Adapters implement the SES protocol **structurally** — no inheritance from
any Ladon base class is required. The three components to implement are:

- **Source** — discovers the list of root references to crawl
- **Expander** — maps a reference to a domain record and child references
- **Sink** — receives each leaf record for persistence or downstream use

See the [adapter authoring guide](https://moonyfringers.github.io/ladon/) and
[ADR-003](https://github.com/MoonyFringers/ladon/blob/main/docs/decisions/adr-003-plugin-adapter-interface.md)
for the full protocol specification. The
[`ladon-hackernews` source](https://github.com/MoonyFringers/ladon-hackernews)
is the worked example.

## CLI reference

```
ladon info
ladon run --plugin MODULE:CLASS --ref URL [--respect-robots-txt]
ladon --version
```

| command | description |
|---|---|
| `ladon info` | Print Ladon version, Python version, and platform |
| `ladon run` | Run a crawl using a dynamically loaded plugin class |
| `ladon --version` | Print the installed version |

`ladon run` flags:

| flag | required | description |
|---|---|---|
| `--plugin MODULE:CLASS` | yes | Dotted import path to the `CrawlPlugin` class |
| `--ref URL` | yes | Top-level reference URL passed to the plugin |
| `--respect-robots-txt` | no | Honour `Disallow` rules and `Crawl-delay` directives |

Exit codes: `0` success · `1` fatal error · `2` partial failures · `3` data not ready (retry later)

`ladon run` uses default `HttpClientConfig` settings. For retries, rate
limiting, circuit breaking, or a persistence layer, call `run_crawl()`
directly from Python — see
[`ladon-hackernews` — Use as a library](https://github.com/MoonyFringers/ladon-hackernews#use-as-a-library)
for a full example.

## Status

`v0.0.1` — alpha. The SES protocol and HTTP layer are stable. One reference
adapter (`ladon-hackernews`) is available as open source and tested against
the real HN API.

What is in v0.0.1:
- SES protocol (Source / Expander / Sink) with structural typing
- `run_crawl()` runner with leaf isolation and `RunResult` summary
- `HttpClient` with retries, back-off, rate limiting, circuit breaker, robots.txt
- `Storage` protocol with `LocalFileStorage`
- `Repository` and `RunAudit` persistence protocols with `NullRepository`
- `ladon run` / `ladon info` CLI

What is coming in v0.1.0:
- RunResult counter semantics redesign (issue [#62](https://github.com/MoonyFringers/ladon/issues/62))
- Structured logging baseline (ADR-009)

## Contributing

The plugin protocol is settled — contributions are welcome. Please read the
[documentation](https://moonyfringers.github.io/ladon/) for design context
(ADRs, plugin authoring guide) before sending a pull request.
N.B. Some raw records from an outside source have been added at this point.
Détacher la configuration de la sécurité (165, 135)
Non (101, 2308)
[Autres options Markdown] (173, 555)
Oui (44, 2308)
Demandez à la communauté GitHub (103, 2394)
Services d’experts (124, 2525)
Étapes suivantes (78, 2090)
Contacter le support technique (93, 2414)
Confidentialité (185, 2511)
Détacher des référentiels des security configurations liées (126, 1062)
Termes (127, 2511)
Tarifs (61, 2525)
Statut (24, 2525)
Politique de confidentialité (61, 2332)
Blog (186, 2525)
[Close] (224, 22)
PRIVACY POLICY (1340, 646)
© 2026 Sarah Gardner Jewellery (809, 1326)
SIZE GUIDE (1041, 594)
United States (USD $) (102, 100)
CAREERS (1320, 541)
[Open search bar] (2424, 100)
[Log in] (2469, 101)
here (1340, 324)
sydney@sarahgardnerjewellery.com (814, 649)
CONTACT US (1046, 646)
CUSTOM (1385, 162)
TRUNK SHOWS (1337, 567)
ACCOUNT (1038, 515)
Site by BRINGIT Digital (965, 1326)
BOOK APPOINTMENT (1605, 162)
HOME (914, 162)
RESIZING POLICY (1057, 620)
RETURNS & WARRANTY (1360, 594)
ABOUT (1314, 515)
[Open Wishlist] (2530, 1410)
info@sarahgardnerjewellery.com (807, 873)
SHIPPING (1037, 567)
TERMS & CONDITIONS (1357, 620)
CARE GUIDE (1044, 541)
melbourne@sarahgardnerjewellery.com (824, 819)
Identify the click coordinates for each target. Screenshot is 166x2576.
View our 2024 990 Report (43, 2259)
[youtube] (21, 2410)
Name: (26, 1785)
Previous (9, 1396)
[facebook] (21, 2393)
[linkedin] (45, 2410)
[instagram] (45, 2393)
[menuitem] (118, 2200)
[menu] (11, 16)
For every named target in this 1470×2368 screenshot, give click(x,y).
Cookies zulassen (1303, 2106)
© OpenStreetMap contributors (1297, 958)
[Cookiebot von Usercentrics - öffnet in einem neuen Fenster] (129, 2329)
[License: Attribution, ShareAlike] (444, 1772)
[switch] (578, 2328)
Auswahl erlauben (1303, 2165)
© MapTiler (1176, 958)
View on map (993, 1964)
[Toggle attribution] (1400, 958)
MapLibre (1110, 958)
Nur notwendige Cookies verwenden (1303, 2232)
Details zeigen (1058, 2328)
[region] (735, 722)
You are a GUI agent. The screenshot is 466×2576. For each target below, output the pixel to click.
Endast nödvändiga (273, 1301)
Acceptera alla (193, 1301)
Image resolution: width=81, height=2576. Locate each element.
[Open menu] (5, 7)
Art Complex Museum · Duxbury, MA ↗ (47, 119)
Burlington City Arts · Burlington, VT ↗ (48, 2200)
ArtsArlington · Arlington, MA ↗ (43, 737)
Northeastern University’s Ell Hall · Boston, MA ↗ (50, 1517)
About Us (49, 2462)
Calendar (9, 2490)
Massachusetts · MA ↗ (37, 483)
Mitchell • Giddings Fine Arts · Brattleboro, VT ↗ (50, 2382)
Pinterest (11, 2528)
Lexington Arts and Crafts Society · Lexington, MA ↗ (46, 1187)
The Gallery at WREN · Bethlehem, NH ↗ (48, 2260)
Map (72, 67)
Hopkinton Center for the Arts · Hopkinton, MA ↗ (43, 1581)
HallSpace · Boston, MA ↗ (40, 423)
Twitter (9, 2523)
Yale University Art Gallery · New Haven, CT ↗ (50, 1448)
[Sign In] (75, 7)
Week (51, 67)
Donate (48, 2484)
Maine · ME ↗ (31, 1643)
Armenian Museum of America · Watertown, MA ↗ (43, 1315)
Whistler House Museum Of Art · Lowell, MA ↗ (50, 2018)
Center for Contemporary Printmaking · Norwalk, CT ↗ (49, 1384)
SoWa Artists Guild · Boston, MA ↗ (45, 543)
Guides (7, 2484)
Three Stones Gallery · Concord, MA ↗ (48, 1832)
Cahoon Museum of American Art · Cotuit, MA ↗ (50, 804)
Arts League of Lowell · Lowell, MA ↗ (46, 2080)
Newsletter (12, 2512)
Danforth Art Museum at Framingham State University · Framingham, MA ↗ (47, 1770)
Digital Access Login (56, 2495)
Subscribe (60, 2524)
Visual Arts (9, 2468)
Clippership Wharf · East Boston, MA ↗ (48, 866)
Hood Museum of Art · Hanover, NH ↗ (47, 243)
A [CLA signature](https://github.com/MoonyFringers/ladon/blob/main/CLA.md)
is required for external contributors. The bot will prompt you on your first PR.

## License

Ladon is released under the **GNU Affero General Public License v3.0 only
(AGPL-3.0-only)**. See [`LICENSE`](LICENSE) for the full text.

AGPL was chosen to ensure that improvements to the core framework — including
when deployed as a networked service — remain open and available to the
community. A commercial licence is available for organisations that cannot
accept the AGPL terms — see [`LICENSE-COMMERCIAL`](LICENSE-COMMERCIAL).

`ladon-hackernews` is separately licensed under Apache-2.0.